DATASET RECORDS:
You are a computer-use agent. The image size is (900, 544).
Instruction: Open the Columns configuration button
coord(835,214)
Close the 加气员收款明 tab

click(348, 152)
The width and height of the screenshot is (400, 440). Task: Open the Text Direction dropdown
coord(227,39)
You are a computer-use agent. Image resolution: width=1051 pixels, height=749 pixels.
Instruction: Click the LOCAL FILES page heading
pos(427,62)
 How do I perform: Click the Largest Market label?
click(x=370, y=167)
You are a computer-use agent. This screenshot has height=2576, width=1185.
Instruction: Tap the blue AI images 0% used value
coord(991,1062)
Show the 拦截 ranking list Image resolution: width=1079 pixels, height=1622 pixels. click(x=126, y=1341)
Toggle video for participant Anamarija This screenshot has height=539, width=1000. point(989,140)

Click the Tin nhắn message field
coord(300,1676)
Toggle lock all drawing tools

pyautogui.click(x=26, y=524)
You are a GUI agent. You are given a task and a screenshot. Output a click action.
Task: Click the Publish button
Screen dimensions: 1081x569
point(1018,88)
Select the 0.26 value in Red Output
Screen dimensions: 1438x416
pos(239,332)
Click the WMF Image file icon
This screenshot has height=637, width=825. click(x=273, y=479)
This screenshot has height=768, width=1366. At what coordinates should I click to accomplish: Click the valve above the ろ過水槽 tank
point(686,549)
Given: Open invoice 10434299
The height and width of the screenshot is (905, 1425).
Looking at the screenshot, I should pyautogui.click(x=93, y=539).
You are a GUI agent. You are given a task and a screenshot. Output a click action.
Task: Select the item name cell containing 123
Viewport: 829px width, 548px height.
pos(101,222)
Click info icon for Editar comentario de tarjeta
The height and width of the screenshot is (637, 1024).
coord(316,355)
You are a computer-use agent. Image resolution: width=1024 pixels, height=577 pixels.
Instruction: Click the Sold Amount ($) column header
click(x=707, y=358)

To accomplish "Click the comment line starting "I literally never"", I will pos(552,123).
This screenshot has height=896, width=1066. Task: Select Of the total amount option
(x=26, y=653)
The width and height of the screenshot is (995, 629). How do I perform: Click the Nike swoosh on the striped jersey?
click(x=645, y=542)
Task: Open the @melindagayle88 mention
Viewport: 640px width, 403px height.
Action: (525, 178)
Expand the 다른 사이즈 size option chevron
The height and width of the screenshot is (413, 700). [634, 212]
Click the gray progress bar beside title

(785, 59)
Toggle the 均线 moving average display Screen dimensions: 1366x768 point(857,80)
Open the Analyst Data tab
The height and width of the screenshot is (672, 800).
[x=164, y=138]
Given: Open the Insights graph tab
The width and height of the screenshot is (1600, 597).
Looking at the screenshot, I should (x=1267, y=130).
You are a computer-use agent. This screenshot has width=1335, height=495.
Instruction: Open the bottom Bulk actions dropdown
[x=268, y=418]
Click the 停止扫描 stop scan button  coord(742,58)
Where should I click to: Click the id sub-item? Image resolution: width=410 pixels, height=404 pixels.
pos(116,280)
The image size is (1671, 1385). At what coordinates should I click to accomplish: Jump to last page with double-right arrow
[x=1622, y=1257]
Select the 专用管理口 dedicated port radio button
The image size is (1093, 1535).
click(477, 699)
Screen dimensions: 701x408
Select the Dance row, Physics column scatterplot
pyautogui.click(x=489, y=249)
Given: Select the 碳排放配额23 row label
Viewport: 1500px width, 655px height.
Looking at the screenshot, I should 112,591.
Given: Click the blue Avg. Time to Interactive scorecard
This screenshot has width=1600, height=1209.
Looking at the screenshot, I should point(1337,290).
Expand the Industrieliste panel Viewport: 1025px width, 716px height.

REQUIREMENT:
Repeat nothing before the line containing "Given: Select the 碳排放配额23 row label"; repeat that line and every later line of the listing exactly.

ANSWER SPACE:
Given: Select the 碳排放配额23 row label
Viewport: 1500px width, 655px height.
Looking at the screenshot, I should 112,591.
Given: Click the blue Avg. Time to Interactive scorecard
This screenshot has width=1600, height=1209.
Looking at the screenshot, I should point(1337,290).
Expand the Industrieliste panel Viewport: 1025px width, 716px height.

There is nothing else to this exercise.